A final rule promulgated by the National Highway Traffic Safety Administration doesn’t go far enough to curb injuries associated with the nearly 2,000 school bus accidents each year. A petition for reconsideration of the rule was filed with NHTSA by the American Association for Justice (AAJ) last month. AAJ is doing a good thing in challenging the agency’s final rule on school bus safety.
The final by rule by NHTSA requires seatbelts for small school buses, but only recommends seatbelts for larger school buses. The agency says adding seatbelts on the larger vehicles would limit capacity and be cost prohibitive. Larger buses will be required to increase the seat back height four inches, just a fraction of the cost estimated for adding seat belts. The rule also includes preemption language that attempts to grant blanket immunity to the manufacturing industry that makes buses and their parts.

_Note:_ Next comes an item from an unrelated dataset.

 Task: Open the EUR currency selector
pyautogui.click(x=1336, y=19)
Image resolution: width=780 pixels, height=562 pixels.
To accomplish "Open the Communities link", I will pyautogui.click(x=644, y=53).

The language would make it virtually impossible to seek restitution through the civil justice system for injuries and fatalities associated with school bus accidents. AAJ President Les Weisbrod had this to say:
NHTSA continues to allow corporate responsibility to take a back seat to children’s safety. There is no reason to include preemption language that attempts to limit consumers’ civil justice rights in a rule about school bus safety except to give corporations yet another handout. Our children’s safety should be a first priority in school bus standards, instead NHTSA included an escape clause for corporate responsibility.
Hopefully, NHTSA will become an agency during the Obama Administration that will make motor vehicle safety its top priority. I firmly believe that will happen.